Studio album by Dethklok
- Released: September 25, 2007
- Recorded: 2006–2007
- Genre: Melodic death metal
- Length: 52:23
- Label: Williams Street
- Producer: Ulrich Wild, Brendon Small

Dethklok chronology
|  | The Dethalbum (2007) | Adult Swim Presents: ...And You Will Know Us by the Trail of Dead on Tour with Dethklok (2007) |

Alternative cover
- The deluxe edition cover of The Dethalbum.

Singles from The Dethalbum
- "Bloodrocuted" Released: September 25, 2007;

= The Dethalbum =

The Dethalbum is the debut album by virtual Death metal band Dethklok, from American animated sitcom Metalocalypse. It was released on September 25, 2007. The album features full length songs from the TV series, as well as previously unreleased tracks. Antonio Canobbio contributed the artwork for the record.

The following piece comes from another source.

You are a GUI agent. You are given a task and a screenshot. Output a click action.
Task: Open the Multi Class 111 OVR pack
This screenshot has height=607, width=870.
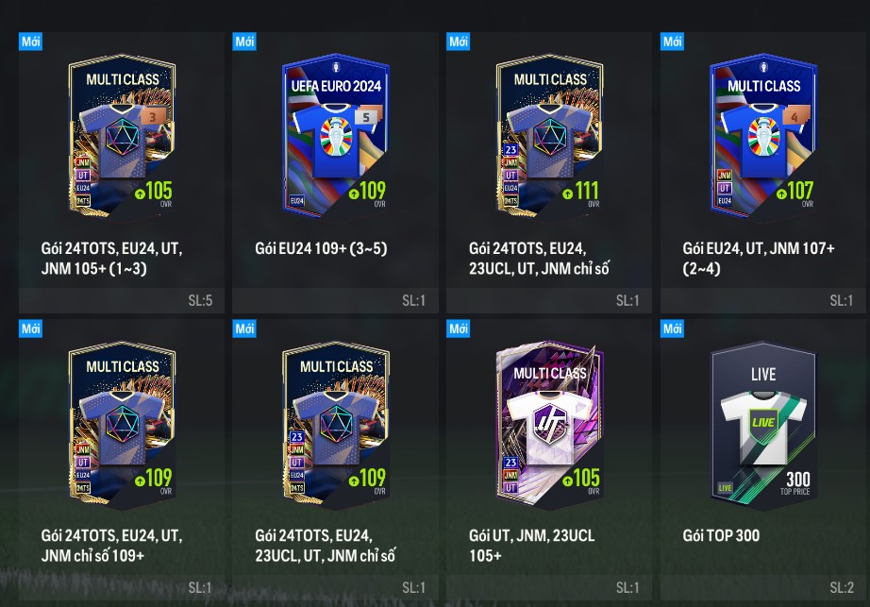[x=549, y=135]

The deluxe edition of the album includes an additional disc that features seven bonus tracks, the video for "Bloodrocuted" and the first Metalocalypse episode of the second season. A vinyl LP was released with a bonus track in July 2008.

A tour band, using session metal musicians and headed by Brendon Small, was created to promote the album. Small also provided music videos that are remade specifically for concert performances, which were later released on a DVD included with the special edition of Dethalbum II.

==Release and reception==

The Dethalbum was released on September 25, 2007. The album was released both as a single CD and a two-disc deluxe edition. The deluxe edition of the album includes an additional disc that features seven bonus tracks, the video for "Bloodrocuted" and the first Metalocalypse episode of the second season. In July 2008, Williams Street began selling a limited edition vinyl version of The Dethalbum on their online store. This version contains every song from the standard album, along with the "Gulf of Danzig" remix of "Go into the Water."

The album debuted at number 21 on the Billboard 200 chart, with 33,740 copies sold in its first week. The Dethalbum was also streamed 45,000 times when it went live on AOL Music during the week of its release. The album was the highest charting death metal album in the history of the Billboard 200, before Dethalbum II overtook it.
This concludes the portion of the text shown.